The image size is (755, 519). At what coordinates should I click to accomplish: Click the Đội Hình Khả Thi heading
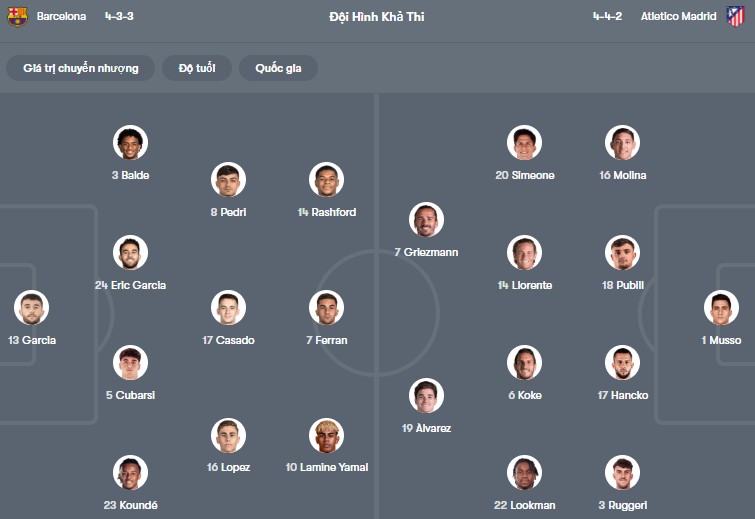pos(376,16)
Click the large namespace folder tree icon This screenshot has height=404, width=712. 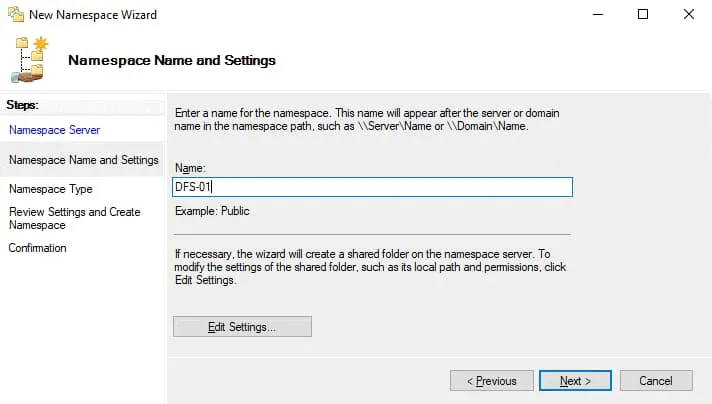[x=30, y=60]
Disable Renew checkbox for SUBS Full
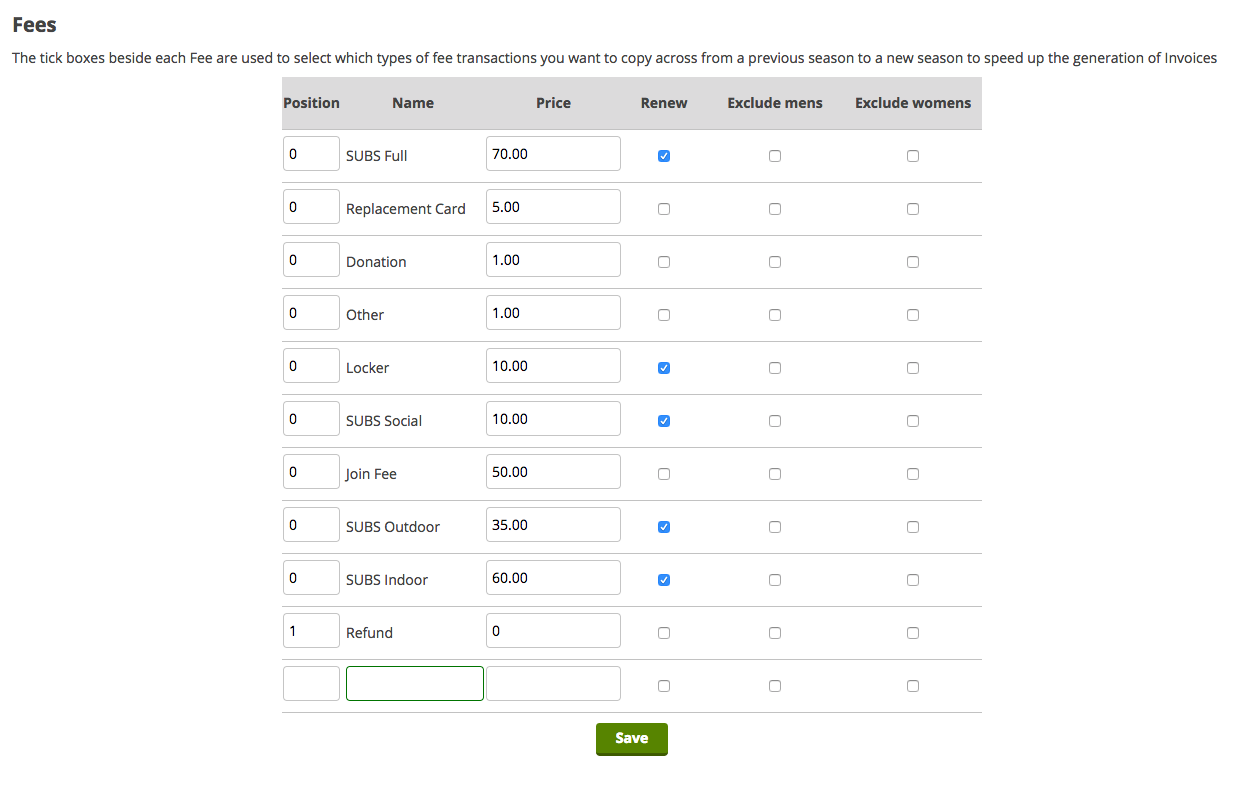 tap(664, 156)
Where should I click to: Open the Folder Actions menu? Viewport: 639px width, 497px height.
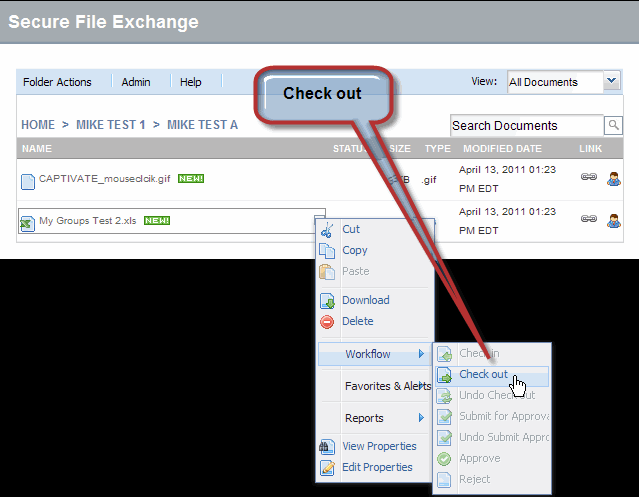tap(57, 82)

* _WORK TO DO_
Change "checkbox" to "toggle" in the lines from the one containing "Disable Renew checkbox for SUBS Full" through the end of the records, inclusive, and give back only those lines, otherwise unchanged and without the pictures.

* _REPLY TO THE EXERCISE_
Disable Renew toggle for SUBS Full
 tap(664, 156)
Where should I click to: Open the Folder Actions menu? Viewport: 639px width, 497px height.
tap(57, 82)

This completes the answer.